Kelam ve akaid kitaplarında ise amel ile değil de itikad (iman, inanç) ile ilgili alan manasında kullanılır. Fürû ise fıkıhta, fıkıh usulünü uygulayarak (ictihad ederek) ortaya konan ve amel (uygulama) ile ilgili olan kurallardır, hükümlerdir. Fer’î meselelerde fıkıhçılar arasında ihtilaf çıksa da bu saygıyla karşılanmıştır. Alevilik ayrı bir din değildir! Bu, böylece bilinmelidir.


Ebû Hanife künyesiyle meşhur Numân b. Derin ilmi, keskin zekası, aklı, zühdü, takvası, hilmi, salahı ve cömertliği yüzlerce kitaplara yazılıp anlatılmıştır. Ca’feriyye, İsnâaşeriyye Şîası’nın fıkıh mezhebi. Ca’fer es-Sâdık, Emevî İkti­darının son dönemiyle Ehl-i beyt’e karşı Abbasî taassubunun henüz kendini gös­termediği bir dönemde yaşadığı için, di­ğer.
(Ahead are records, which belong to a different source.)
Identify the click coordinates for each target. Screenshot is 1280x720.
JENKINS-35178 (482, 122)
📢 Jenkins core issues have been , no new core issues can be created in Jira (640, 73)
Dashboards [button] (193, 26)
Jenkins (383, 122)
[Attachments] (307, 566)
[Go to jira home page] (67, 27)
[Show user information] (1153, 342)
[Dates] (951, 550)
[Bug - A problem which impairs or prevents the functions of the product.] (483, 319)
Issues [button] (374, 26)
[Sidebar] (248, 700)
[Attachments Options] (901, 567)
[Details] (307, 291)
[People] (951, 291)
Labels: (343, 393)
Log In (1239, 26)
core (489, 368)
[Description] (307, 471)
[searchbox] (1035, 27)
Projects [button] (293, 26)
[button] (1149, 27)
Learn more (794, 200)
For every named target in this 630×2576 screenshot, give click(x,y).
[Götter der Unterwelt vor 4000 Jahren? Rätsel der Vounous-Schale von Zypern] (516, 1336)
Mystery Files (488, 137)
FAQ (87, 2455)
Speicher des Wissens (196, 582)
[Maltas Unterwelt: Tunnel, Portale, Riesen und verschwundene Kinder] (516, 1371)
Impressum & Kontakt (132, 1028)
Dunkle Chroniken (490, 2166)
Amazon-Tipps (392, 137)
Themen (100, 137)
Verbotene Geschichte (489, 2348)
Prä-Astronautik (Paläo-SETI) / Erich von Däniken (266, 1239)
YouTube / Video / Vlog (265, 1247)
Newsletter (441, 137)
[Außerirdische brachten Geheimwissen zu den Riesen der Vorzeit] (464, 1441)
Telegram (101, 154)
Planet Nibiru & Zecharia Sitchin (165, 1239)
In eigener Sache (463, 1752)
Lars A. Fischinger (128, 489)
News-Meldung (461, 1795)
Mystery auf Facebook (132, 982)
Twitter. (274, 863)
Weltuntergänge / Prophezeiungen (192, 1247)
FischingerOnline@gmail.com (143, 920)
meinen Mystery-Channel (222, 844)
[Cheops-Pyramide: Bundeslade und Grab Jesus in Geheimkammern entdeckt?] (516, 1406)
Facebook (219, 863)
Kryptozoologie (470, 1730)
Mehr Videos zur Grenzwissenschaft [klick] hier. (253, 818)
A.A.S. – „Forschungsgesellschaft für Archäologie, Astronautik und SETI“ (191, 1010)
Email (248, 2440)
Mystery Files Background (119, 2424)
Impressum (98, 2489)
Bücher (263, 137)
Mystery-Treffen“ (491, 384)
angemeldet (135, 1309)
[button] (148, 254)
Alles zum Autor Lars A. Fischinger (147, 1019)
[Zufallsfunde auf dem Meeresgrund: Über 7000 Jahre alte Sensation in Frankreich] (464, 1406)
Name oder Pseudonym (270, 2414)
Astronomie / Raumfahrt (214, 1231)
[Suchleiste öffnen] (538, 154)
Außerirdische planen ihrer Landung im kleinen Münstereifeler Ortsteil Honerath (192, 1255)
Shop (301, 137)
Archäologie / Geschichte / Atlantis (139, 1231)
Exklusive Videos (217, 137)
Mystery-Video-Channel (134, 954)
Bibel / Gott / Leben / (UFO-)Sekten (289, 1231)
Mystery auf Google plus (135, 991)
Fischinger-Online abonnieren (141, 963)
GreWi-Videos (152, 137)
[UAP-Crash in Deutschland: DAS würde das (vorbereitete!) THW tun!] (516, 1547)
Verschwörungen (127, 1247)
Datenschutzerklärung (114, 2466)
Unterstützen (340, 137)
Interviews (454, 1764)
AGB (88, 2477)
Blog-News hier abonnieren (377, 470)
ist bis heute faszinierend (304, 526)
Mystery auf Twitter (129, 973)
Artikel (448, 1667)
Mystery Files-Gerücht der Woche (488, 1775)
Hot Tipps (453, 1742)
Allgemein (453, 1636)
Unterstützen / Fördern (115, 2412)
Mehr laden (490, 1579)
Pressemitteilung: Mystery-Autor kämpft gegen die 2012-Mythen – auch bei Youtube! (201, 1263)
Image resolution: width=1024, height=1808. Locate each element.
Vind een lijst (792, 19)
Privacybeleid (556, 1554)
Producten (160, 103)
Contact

Ele aldıkları konular açısından: Fıkhî kâideler küllî şer’î ahkâmı açıklamak içindir ve bu kâidelerden birçok cüz’î hüküm çıkarılır.


Makâsıdu’ş-şerîa, fer’î meseleler ile ilgili cüz’î ahkâmı açıklamaktan ziyâde, hüküm koyarken Şârî’nin asıl hedeflediği hikmetleri ifâde eder. Hızlılık ve yavaşlık fiilin zâtî arazıdır. Ancak fiilin bu tür arazları fizik ilminde araştırılır. Yine Abdullah ibni Mübarek der ki: “Hasan bin Ammare’yi Ebu Hanife ile birlikte gördüm.


Ebu Hanife’ye şöyle diyordu: “Allahü tealaya yemin ederim ki fıkıhta senden iyi konuşanı, senden sabırlısını ve senden hazır cevap olanını görmedim. Elbette sen fıkıhta söz söyleyenlerin efendisi ve reisisin. Ve ulaşılan sonucu günlük hayatta uyguluyorlardı.


Cevap: Sözlükte mukayese etmek, benzetmek demektir. Hanefi usulcüleri tanımına göre kıyas ?

Hiç yorum yok:

Yorum Gönder

Not: Yalnızca bu blogun üyesi yorum gönderebilir.